Parecia que nada poderia impedir a construção da represa, e material e equipamento foram realmente desembarcados em Palermo. Isso foi o máximo que conseguiram. Os Bocchicchio entraram em contato com os outros chefes da Máfia e firmaram acordos para receber ajuda deles. O equipamento pesado foi sabotado e o leve roubado. Os deputados da Máfia no Parlamento italiano lançaram um contra-ataque burocrático aos planejadores. Isso durou vários anos e, nesse ínterim, Mussolini ascendeu ao poder. O ditador decretou que a represa devia ser construída. Não foi. O ditador sabia que a Máfia seria uma ameaça ao seu regime, formando o que equivalia a uma autoridade separada por sua própria conta. Deu plenos poderes a um alto funcionário da polícia, que prontamente resolveu o problema jogando todo mundo na prisão ou deportando gente para as ilhas de trabalho penal. Em poucos anos, ele destruiu o poder da Máfia, simplesmente pelo processo de prender arbitrariamente qualquer pessoa que fosse apenas suspeita de ser um mafioso. E assim levou também a ruína a um grande número de famílias inocentes.

Os Bocchicchio foram bastante arrojados e recorreram à força contra esse poder ilimitado. Metade dos homens foi morta em combate armado, a outra metade deportada para as colônias das ilhas penais. Restava apenas um punhado deles, quando se começou a providenciar a sua emigração para a América por meio da rota clandestina de ir de navio até o Canadá. Havia quase vinte imigrantes e eles se estabeleceram numa pequena cidade não longe de Nova York, no vale do Hudson, onde, começando de baixo, trabalharam arduamente e subiram até se tornarem proprietários de uma firma de coleta de lixo com seus próprios caminhões. Prosperaram porque não tinham concorrência. Não tinham concorrência porque os caminhões dos concorrentes eram incendiados e sabotados. Um sujeito persistente que reduziu os preços foi encontrado enterrado no lixo que ele recolhera durante o dia: fora asfixiado até morrer.

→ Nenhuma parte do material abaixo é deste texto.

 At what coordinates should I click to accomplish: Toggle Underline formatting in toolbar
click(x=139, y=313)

Mas à medida que os homens se casavam, com moças sicilianas, é desnecessário dizer, vieram os filhos, e o negócio do lixo, embora desse para o sustento, não proporcionava realmente o bastante para comprar-se as boas coisas que a América oferece. E assim, como uma diversificação, os membros da Familia Bocchicchio se tornaram negociadores e reféns nos esforços de paz das Famílias da Máfia em guerra.

Uma espécie de estupidez caracterizava o clã dos Bocchicchio, ou talvez eles fossem apenas primitivos. De qualquer forma, reconheciam suas limitações e sabiam que não podiam concorrer com outras Famílias da Máfia no esforço de organizar e controlar estruturas de negócios mais complexos como a prostituição, o jogo, os entorpecentes e a fraude pública. Eram pessoas simples que podiam oferecer um suborno a um rondante qualquer, mas não sabiam como entrar em contato com um figurão da política. Tinham apenas duas vantagens a seu favor: a honra e a ferocidade.

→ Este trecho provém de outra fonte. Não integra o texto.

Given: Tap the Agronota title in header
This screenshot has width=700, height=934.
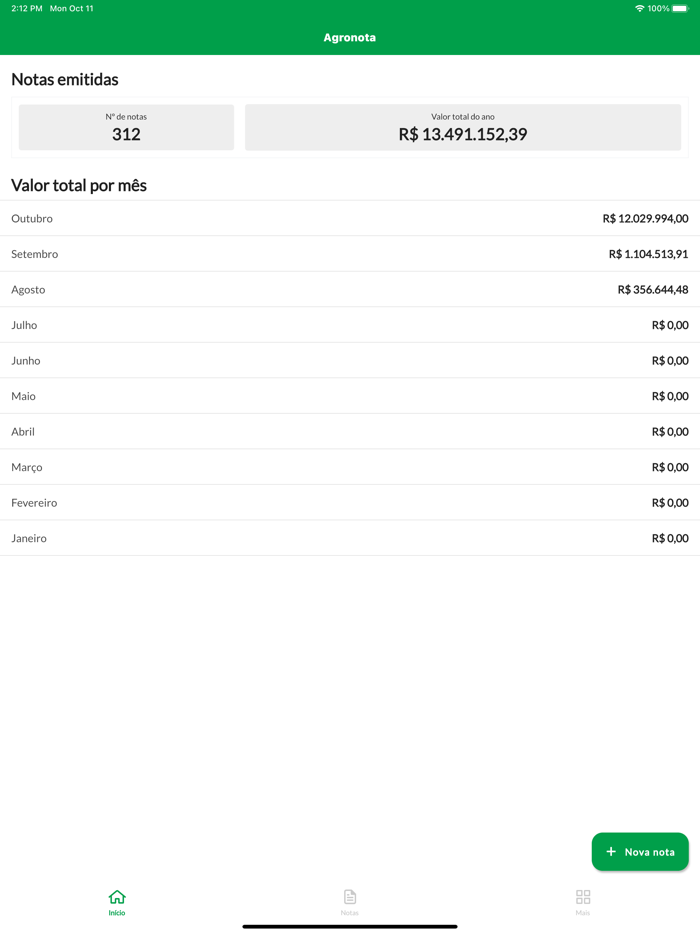Looking at the screenshot, I should (x=350, y=38).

Um Bocchicchio jamais mentia, jamais cometia um ato de traição. Tal conduta era muito complicada. Outrossim, um Bocchicchio jamais esquecia um insulto e jamais deixava de vingá-lo custasse o que custasse. E assim, por acidente, eles toparam com o que provaria ser a sua profissão mais lucrativa.

Quando as Famílias em guerra desejavam fazer paz e queriam parlamentar, entravam em contato com o clã dos Bocchicchio. O chefe do clã promovia as negociações iniciais e fornecia os reféns necessários. Por exemplo, quando Michael foi encontrar-se com Sollozzo, um Bocchicchio fora deixado com a Família Corleone como garantia pela segurança de Michael, tendo o serviço sido pago por Sollozzo. Se Michael fosse assassinado por Sollozzo, então o refém Bocchicchio mantido pela Família Corleone seria morto pelos Corleone. Nesse caso, os Bocchicchio se vingariam de Sollozzo como a causa da morte do membro de seu clã. Já que os Bocchicchio eram tão primitivos, nunca deixavam que qualquer coisa, qualquer espécie de castigo, os impedisse de praticar a devida vingança. Sacrificariam a própria vida, não havendo proteção contra eles se fossem traídos. Um refém Bocchicchio era uma garantia de inteira confiança.